I processi: Cogne e Cogne bis
A quel punto subentra nella difesa, all'avvocato Carlo Federico Grosso, Carlo Taormina, ex sottosegretario di Stato, esponente di Forza Italia. La sua strategia è quella di far leva sui media per screditare il lavoro della Procura e dimostrare l'innocenza della donna. Annamaria partecipa a diverse trasmissioni televisive, ma le sue apparizioni in TV, che nelle intenzioni del team difensivo avrebbe dovuto suscitare empatia nell'opinione pubblica, hanno l'effetto opposto: la Franzoni risulta antipatica, specie quando piange e non sembra affatto sincera. Intanto nella casa dei Lorenzi a Bologna la famiglia ha messo su un vero e proprio ufficio stampa che comunica con i giornalisti e si occupa della posizione di Annamaria. Nello staff c'è anche un sacerdote. Sarà proprio il peso di questa seconda difesa a indurre l'avvocato Taormina ad abbandonare il caso per divergenze con il Lorenzi e con altre persone del team.
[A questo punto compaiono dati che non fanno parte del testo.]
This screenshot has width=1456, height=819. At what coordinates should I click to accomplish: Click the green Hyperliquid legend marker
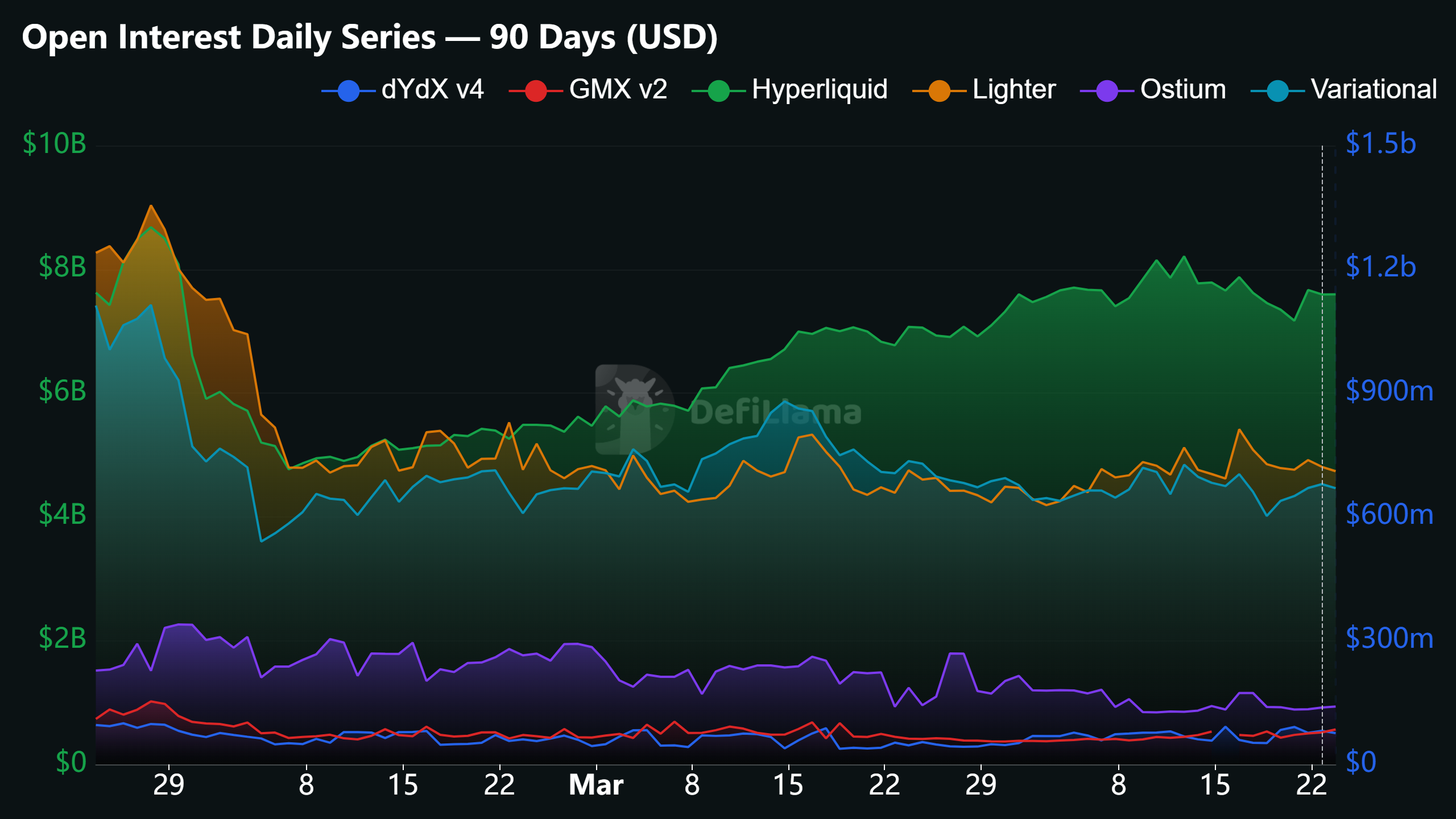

La difesa di Taormina, particolarmente incisiva nel criticare il lavoro degli inquirenti e nell'indicare altri colpevoli, guadagnerà ai periti della difesa e ai coniugi Lorenzi l'accusa di calunnia nei confronti dei vicini all'interno del processo Cogne Bis, appendice investigativa del primo processo per omicidio. Nel 2004 Annamaria viene condannata a 30 anni di reclusione: contro di lei ci sono il suo comportamento incongruente, la possibilità di compiere il delitto ma, soprattutto, la morfologia delle macchie di sangue sui suoi indumenti. L'assassino, infatti, secondo i Ris, indossava gli zoccoli e il pigiama di Annamaria.
La sentenza
All’interno del processo d’Appello la Franzoni rifiuta di sottoporsi a perizia psichiatrica perché ciò postulerebbe la sua colpevolezza. Viene realizzata comunque una perizia indiretta attraverso le interviste in TV e altro materiale. Per i medici Annamaria è un soggetto con una personalità isterica e narcisistica che utilizza meccanismi di rimozione e negazione. Il giorno dell'assassinio Annamaria sarebbe stata in preda a uno ‘stato crepuscolare', nell'ambito del quale avrebbe compiuto il massacro del proprio figlio per poi rimuoverlo dalla coscienza. Una analisi che mal si concilia, però, con l'atteggiamento lucido avuto dalla donna subito dopo il delitto (secondo l'accusa Annamaria esce ad accompagnare Davide alla fermata per crearsi un alibi, ndr.) Dopo l'abbandono di Taormina, alla Franzoni viene assegnato d’ufficio l’avvocato Paola Savio. Nel 2007 viene condannata a 16 anni di reclusione, ridotti a 13 dall’indulto. Dal 2014 gode del regime di semilibertà.
L'epilogo
L'omicidio di Samuele Lorenzi, ucciso a 3 anni nel lettone dei genitori nella loro casa di Montroz , è uno di quei delitti che sono impressi nella memoria collettiva come un marchio a fuoco. Fuori dall'aula del processo ad Annamaria Franzoni, quando – su sua richiesta – il dibattimento divenne a porte aperte, centinaia di persone si accalcarono dentro e fuori l'aula. "È il processo del secolo" dicevano mamme e signori attempati venuti con il treno da lontano. "Potevo essere io" dicevano le donne. "Una madre non fa quelle cose" dicevano altre. Oggi la Franzoni ha scontato la sua pena e si è ricongiunta alla famiglia. Un anno dopo la morte di Samuele ha avuto un altro figlio. I figli e il marito l'hanno sostenuta in ogni momento della lunga vicenda umana e giudiziaria. La Franzoni ha seguito una terapia psichiatrica per i disturbi depressivi di cui soffriva. È stata giudicata non socialmente pericolosa perché non sussistono più le condizioni di solitudine e stress in cui avvenne il delitto.